EL auto bajó por el paseo Colón, contorneó la plaza Bolognesi, tomó Brasil. El tráfico y los semáforos lo demoraron media hora hasta Magdalena; luego, al salir de la avenida, avanzó rápido por calles solitarias y mal iluminadas y en pocos minutos estuvo en San Miguel: dormir más, acostarse temprano hoy. Al ver el auto, los guardias de la esquina saludaron. Entró a la casa y la muchacha estaba poniendo la mesa. Desde la escalera echó una ojeada a la sala, al comedor: habían cambiado las flores de los jarrones, los cubiertos y las copas de la mesa brillaban, todo se veía ordenado y limpio. Se quitó el saco, entró al dormitorio sin tocar. Hortensia estaba en el tocador, maquillándose.

– Queta no quería venir cuando supo que el invitado era él. Anda -su cara le sonreía desde los espejos; él arrojó el saco sobre la cama, apuntando a la cabeza del dragón: quedó oculta-. La pobre oye Landa y comienza a bostezar. Tiene que soplarse a cada vejestorio por ti, deberías invitarle algún buen mozo de vez en cuando.

– Que les den de comer a los choferes -dijo él, aflojándose la corbata-. Voy a darme un baño. ¿Quieres traerme un vaso de agua?

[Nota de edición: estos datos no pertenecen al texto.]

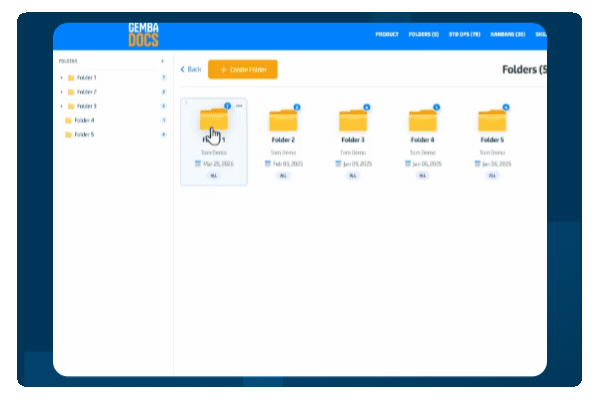The height and width of the screenshot is (400, 600).
Task: Go to Std Ops (78) in top navigation
Action: tap(464, 35)
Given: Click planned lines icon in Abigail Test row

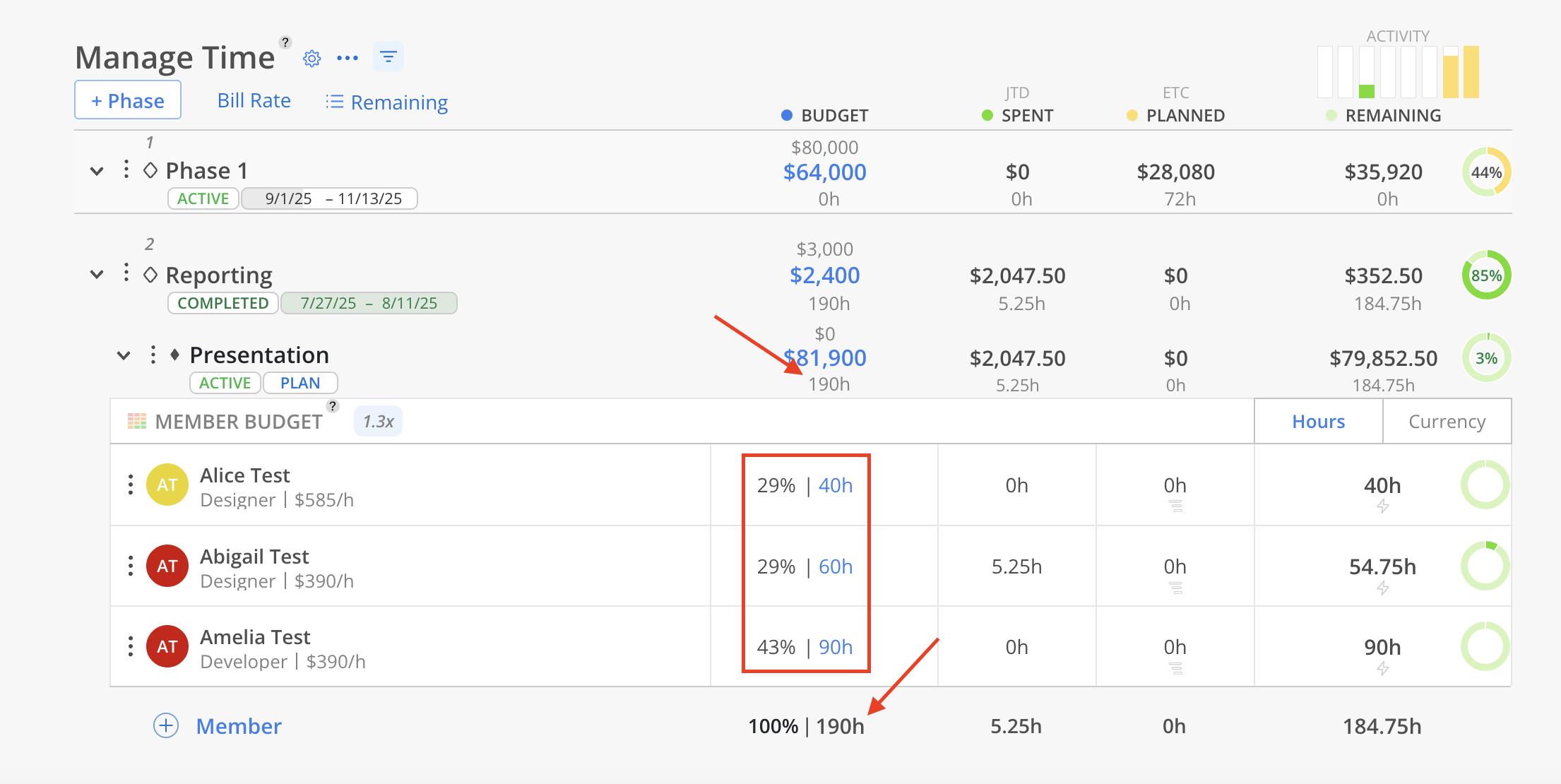Looking at the screenshot, I should click(1175, 588).
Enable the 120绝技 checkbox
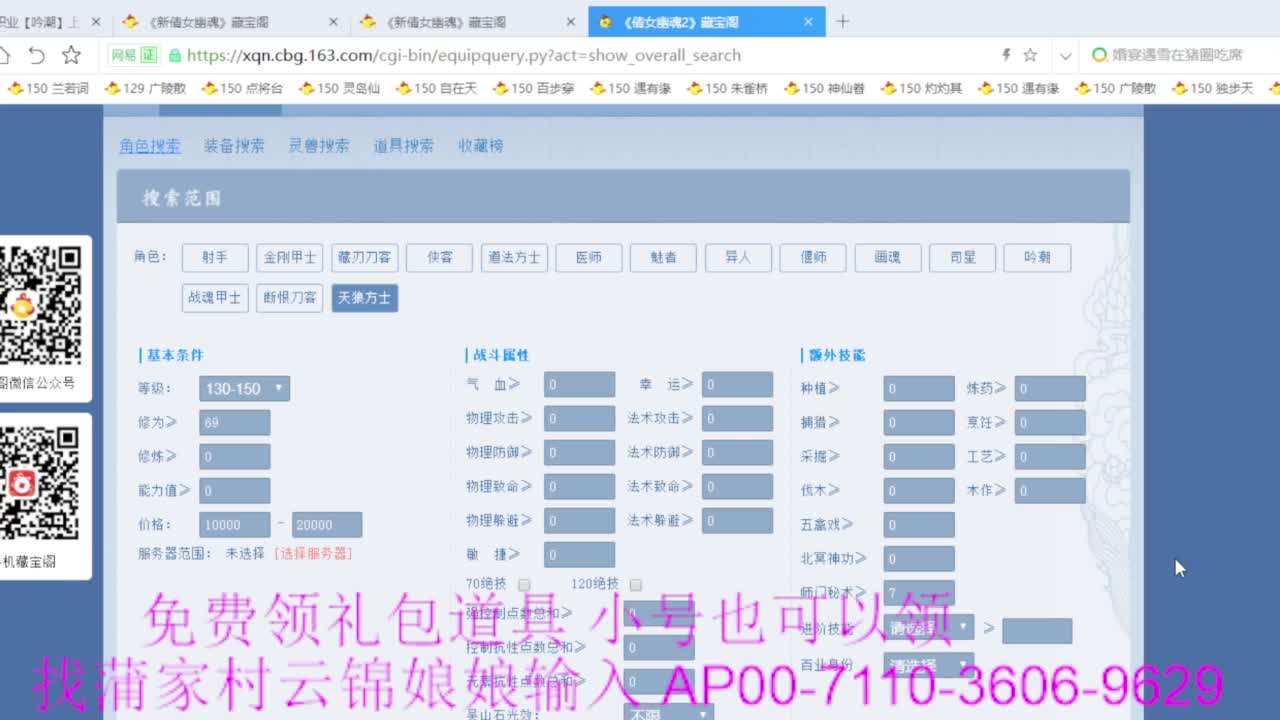 638,583
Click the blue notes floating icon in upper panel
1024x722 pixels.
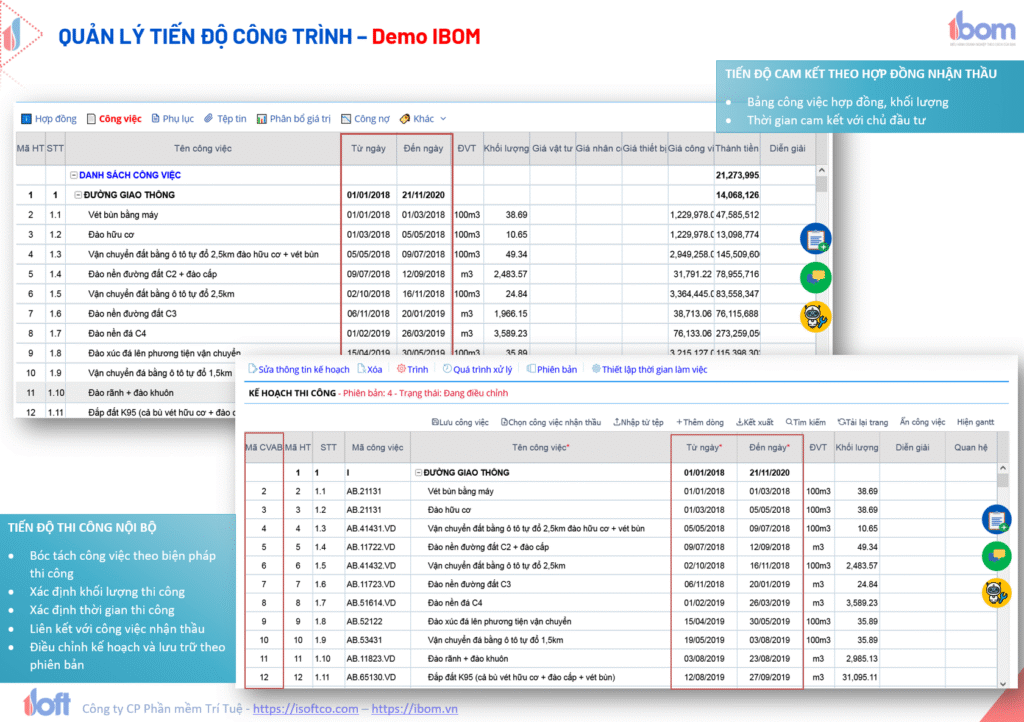[816, 239]
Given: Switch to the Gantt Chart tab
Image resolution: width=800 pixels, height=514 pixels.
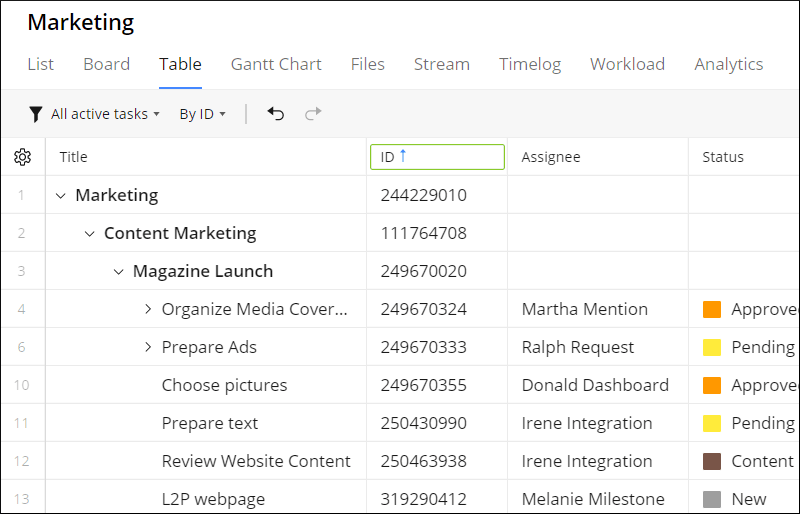Looking at the screenshot, I should pos(276,64).
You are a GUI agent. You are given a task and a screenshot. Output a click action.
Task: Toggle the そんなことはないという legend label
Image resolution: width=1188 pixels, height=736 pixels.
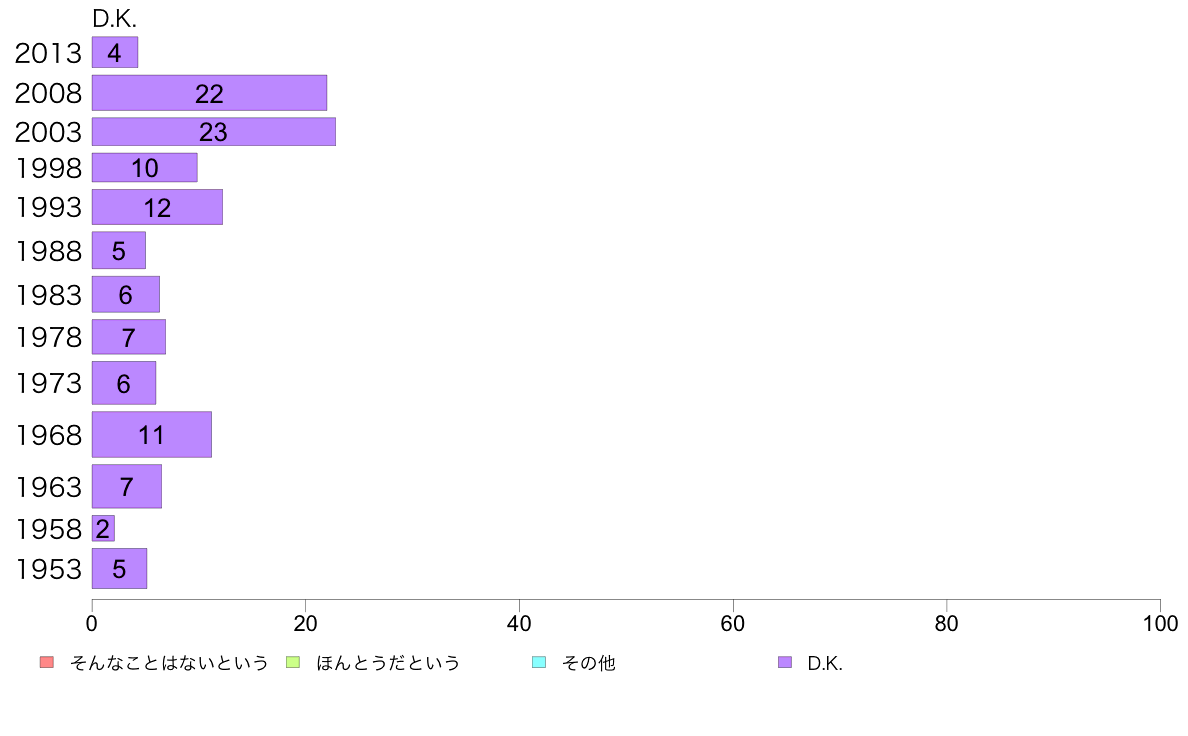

Entró al cuarto de baño, abrió el agua caliente, se desnudó sin cerrar la puerta. Veía cómo se iba llenando la bañera, cómo la habitación se impregnaba de vapor. Oyó a Hortensia dar órdenes, la vio entrar con un vaso de agua. Tomó una pastilla.

– ¿Quieres un trago? -dijo ella, desde la puerta.

– Después que me bañe. Sácame ropa limpia, por favor.

Se sumergió en la bañera y estuvo tendido, sólo la cabeza afuera, absolutamente inmóvil, hasta que el agua comenzó a enfriarse. Se jabonó, se enjuagó en la ducha con agua fría, se peinó y pasó desnudo al dormitorio. Sobre el lomo del dragón había una camisa limpia, ropa interior, medias. Se vistió despacio, dando pitadas a un cigarrillo que humeaba en el cenicero.

Luego, desde el escritorio llamó a Lozano, a Palacio, a Chaclacayo. Cuando bajó a la sala, Queta había llegado. Tenía un vestido negro con un gran escote y se había hecho un peinado con moño, que la avejentaba.